Exercise instructions -
Using the listing below, set down each line from the line containing "This screenshot has width=717, height=457." through the line containing "Task: Select the Zoom tool in left toolbar", both ends included, exactly and with nothing added.

Provided records -
══════════

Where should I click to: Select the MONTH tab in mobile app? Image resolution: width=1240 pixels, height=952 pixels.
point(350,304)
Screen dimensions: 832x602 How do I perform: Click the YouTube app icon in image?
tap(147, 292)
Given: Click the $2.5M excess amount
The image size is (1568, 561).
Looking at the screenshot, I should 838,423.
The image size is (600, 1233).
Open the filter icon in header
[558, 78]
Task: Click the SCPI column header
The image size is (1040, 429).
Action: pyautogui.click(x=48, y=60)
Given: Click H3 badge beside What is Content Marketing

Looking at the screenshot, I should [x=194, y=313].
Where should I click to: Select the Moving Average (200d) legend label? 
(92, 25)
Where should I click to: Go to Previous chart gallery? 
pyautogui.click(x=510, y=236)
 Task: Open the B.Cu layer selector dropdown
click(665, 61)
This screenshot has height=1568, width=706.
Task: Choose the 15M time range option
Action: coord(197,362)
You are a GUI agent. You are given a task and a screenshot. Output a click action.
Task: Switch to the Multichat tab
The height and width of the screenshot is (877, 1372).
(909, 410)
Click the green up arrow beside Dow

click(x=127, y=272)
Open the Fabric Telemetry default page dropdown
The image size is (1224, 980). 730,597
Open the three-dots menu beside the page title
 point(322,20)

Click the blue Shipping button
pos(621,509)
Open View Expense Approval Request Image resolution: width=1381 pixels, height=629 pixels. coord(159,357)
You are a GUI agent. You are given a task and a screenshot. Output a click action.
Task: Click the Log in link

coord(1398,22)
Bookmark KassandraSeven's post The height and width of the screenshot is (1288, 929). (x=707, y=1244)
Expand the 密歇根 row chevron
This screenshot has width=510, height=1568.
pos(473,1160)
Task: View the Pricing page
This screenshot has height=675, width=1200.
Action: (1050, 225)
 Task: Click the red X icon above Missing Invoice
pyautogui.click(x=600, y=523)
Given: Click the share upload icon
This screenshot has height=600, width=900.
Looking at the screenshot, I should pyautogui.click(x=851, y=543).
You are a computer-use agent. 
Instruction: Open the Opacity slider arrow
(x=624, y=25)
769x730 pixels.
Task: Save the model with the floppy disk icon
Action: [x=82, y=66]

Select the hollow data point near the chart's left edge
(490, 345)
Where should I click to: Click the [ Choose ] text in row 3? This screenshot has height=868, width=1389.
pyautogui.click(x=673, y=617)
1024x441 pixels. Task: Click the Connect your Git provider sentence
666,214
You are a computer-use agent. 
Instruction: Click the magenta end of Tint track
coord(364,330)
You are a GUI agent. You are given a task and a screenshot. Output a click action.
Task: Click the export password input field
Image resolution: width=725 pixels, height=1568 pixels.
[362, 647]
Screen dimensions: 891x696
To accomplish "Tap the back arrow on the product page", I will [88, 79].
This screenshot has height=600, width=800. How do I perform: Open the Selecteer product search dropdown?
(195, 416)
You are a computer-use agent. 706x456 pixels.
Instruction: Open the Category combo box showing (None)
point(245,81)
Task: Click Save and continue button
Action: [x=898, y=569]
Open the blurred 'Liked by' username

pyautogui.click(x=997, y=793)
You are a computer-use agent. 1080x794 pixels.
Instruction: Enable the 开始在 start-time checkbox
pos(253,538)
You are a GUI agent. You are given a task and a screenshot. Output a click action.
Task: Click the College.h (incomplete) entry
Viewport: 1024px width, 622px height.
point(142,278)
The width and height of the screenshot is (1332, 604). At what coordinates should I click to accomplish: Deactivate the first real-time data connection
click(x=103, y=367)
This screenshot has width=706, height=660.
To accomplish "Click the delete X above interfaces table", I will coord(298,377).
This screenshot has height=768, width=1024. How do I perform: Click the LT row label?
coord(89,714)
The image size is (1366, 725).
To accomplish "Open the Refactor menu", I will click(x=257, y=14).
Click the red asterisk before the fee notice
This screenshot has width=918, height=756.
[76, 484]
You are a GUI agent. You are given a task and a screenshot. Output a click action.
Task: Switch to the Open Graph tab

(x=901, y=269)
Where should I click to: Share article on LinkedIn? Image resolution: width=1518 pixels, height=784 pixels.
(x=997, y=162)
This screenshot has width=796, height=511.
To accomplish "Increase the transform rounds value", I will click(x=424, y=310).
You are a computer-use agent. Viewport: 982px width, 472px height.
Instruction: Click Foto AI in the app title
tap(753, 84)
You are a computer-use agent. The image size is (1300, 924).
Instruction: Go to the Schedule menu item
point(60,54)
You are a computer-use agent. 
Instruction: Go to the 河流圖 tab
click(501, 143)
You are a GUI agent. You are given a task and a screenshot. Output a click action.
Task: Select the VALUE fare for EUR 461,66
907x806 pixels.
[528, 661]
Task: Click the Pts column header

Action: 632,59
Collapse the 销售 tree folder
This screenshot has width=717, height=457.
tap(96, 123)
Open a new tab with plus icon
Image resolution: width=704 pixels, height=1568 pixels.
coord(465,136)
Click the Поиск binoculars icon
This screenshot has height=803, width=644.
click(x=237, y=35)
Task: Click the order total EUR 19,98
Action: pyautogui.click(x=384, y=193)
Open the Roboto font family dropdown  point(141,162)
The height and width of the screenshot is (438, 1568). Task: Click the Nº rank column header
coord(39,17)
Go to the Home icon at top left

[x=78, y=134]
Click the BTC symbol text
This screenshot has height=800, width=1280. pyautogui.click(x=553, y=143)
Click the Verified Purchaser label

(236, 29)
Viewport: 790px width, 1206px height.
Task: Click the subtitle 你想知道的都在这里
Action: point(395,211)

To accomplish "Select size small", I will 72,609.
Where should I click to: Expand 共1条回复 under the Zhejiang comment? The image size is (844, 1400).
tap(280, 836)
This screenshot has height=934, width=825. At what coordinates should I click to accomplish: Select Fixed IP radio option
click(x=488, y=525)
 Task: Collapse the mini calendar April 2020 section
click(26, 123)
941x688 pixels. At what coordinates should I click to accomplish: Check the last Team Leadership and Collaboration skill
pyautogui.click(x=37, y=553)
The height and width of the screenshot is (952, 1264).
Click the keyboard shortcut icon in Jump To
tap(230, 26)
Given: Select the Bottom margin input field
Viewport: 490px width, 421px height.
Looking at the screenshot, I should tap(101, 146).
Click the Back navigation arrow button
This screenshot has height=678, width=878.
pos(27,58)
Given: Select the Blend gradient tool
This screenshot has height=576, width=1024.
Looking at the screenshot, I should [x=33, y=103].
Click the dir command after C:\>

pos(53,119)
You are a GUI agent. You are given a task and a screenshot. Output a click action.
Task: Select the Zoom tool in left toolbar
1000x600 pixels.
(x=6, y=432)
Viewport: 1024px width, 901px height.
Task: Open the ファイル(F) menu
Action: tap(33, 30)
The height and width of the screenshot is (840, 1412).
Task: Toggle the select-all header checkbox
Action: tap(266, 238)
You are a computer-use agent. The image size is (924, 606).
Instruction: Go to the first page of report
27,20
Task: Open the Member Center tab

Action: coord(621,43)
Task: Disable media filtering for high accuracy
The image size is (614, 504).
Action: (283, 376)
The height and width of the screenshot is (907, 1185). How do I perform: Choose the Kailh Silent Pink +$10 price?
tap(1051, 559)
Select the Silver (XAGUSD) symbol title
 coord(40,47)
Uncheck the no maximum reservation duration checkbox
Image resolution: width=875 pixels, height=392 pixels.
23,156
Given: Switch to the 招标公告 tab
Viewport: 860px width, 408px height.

══════════

Answer to the problem -
This screenshot has width=717, height=457.
tap(96, 123)
Open a new tab with plus icon
Image resolution: width=704 pixels, height=1568 pixels.
coord(465,136)
Click the Поиск binoculars icon
This screenshot has height=803, width=644.
click(x=237, y=35)
Task: Click the order total EUR 19,98
Action: pyautogui.click(x=384, y=193)
Open the Roboto font family dropdown  point(141,162)
The height and width of the screenshot is (438, 1568). Task: Click the Nº rank column header
coord(39,17)
Go to the Home icon at top left

[x=78, y=134]
Click the BTC symbol text
This screenshot has height=800, width=1280. pyautogui.click(x=553, y=143)
Click the Verified Purchaser label

(236, 29)
Viewport: 790px width, 1206px height.
Task: Click the subtitle 你想知道的都在这里
Action: point(395,211)

To accomplish "Select size small", I will 72,609.
Where should I click to: Expand 共1条回复 under the Zhejiang comment? The image size is (844, 1400).
tap(280, 836)
This screenshot has height=934, width=825. At what coordinates should I click to accomplish: Select Fixed IP radio option
click(x=488, y=525)
 Task: Collapse the mini calendar April 2020 section
click(26, 123)
941x688 pixels. At what coordinates should I click to accomplish: Check the last Team Leadership and Collaboration skill
pyautogui.click(x=37, y=553)
The height and width of the screenshot is (952, 1264).
Click the keyboard shortcut icon in Jump To
tap(230, 26)
Given: Select the Bottom margin input field
Viewport: 490px width, 421px height.
Looking at the screenshot, I should tap(101, 146).
Click the Back navigation arrow button
This screenshot has height=678, width=878.
pos(27,58)
Given: Select the Blend gradient tool
This screenshot has height=576, width=1024.
Looking at the screenshot, I should [x=33, y=103].
Click the dir command after C:\>

pos(53,119)
You are a GUI agent. You are given a task and a screenshot. Output a click action.
Task: Select the Zoom tool in left toolbar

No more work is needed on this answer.